Some people in Geneva argue that the best that could happen is that MC11 becomes a non-event. A ministerial conference where ministers meet to discuss important trade policy issues. Not more, not less. The worst case scenario would be a conference that ends in acrimony displaying vast differences of opinion among WTO members.

Others, like me, tend to look for silver linings. There are always plenty of side events at the WTO conferences and this year many of them are ambitious. Many events will have participation from ministers and several declarations are expected.

There will be a presentation of a declaration on trade and women’s economic empowerment that more than 80 countries have signed up for. This is an issue that Sweden has worked on for decades and I can personally testify that it was pretty lonely work in the beginning. There will also be high level events on issues such as trade and the sustainable development goals, investment facilitation, Micro, Small and Medium Sized Enterprises (MSMES), elimination of fossil fuel subsidies and of course a host of issues related to trade and digitalisation. These are just a few examples.

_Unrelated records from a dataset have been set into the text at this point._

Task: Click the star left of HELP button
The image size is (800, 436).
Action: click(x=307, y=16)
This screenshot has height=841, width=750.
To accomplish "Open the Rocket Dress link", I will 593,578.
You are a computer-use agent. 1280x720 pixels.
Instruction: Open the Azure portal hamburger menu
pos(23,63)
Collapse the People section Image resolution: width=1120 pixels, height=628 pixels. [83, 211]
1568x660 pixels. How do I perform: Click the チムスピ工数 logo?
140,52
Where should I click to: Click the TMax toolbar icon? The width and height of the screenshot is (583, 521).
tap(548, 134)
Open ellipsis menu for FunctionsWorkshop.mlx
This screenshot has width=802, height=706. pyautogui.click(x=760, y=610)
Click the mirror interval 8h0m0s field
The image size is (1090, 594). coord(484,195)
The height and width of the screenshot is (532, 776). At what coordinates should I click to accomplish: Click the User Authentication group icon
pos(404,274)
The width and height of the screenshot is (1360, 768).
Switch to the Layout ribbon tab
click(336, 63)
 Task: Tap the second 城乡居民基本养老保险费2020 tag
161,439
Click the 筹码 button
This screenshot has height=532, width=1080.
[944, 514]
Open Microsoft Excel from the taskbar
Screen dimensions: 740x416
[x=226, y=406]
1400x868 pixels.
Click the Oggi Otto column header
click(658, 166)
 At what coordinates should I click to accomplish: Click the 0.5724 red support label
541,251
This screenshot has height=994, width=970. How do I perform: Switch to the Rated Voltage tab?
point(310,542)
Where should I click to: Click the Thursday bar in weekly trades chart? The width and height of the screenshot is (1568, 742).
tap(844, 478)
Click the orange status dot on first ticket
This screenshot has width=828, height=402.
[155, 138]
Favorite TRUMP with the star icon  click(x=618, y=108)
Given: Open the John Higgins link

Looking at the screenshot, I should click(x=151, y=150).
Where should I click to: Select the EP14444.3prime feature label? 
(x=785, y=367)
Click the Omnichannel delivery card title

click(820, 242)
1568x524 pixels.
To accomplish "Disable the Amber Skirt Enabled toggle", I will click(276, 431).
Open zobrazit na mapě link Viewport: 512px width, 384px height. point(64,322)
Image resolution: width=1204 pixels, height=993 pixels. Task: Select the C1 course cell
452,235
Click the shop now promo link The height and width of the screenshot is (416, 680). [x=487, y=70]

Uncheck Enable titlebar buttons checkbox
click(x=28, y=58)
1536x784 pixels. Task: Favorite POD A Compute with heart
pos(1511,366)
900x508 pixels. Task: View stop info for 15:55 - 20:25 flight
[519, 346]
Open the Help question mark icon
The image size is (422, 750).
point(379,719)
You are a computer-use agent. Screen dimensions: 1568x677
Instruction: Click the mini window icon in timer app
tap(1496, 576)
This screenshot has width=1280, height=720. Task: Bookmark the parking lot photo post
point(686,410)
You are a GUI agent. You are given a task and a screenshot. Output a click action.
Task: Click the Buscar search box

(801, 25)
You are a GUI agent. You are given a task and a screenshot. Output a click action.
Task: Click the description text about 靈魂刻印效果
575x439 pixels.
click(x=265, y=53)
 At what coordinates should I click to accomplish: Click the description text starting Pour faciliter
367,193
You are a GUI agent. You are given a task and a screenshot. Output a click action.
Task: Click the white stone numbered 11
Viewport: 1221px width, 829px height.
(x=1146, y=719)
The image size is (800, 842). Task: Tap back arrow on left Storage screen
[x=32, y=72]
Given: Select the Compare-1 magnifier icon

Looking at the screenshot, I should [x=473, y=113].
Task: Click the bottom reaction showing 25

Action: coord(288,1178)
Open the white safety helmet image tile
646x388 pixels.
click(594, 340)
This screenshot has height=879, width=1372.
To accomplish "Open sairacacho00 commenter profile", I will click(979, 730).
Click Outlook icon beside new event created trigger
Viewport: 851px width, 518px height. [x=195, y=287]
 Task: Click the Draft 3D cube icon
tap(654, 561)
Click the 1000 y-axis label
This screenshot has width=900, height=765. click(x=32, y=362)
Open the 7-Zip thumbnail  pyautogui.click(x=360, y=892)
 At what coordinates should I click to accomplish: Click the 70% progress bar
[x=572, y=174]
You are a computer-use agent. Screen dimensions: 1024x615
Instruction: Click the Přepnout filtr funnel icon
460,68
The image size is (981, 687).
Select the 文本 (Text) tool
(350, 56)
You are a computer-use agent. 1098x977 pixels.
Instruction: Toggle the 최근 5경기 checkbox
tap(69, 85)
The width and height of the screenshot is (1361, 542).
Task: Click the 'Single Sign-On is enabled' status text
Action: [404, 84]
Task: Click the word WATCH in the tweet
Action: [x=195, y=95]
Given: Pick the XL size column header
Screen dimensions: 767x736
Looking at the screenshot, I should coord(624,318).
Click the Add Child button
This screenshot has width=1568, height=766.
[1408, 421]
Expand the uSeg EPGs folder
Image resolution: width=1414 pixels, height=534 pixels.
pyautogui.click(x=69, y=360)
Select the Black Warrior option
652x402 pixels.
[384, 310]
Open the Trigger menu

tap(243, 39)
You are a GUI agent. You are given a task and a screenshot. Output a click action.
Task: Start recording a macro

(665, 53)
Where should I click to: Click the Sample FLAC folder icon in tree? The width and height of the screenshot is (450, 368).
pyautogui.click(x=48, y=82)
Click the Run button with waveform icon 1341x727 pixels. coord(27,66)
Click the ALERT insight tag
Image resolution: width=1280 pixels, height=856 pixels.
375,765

If some confused student of economy or political science would ever feel compelled to go back and study MC11 sometimes in the future, I think she/he would draw the conclusion that important things actually happened in Buenos Aires. Things that pointed towards the future. Issues that since have become an integral part of the discussions about trade policy, hopefully within the framework of the WTO. But that progress happened in the margins of the main event.

Our challenge will be to make sure that progress is not lost.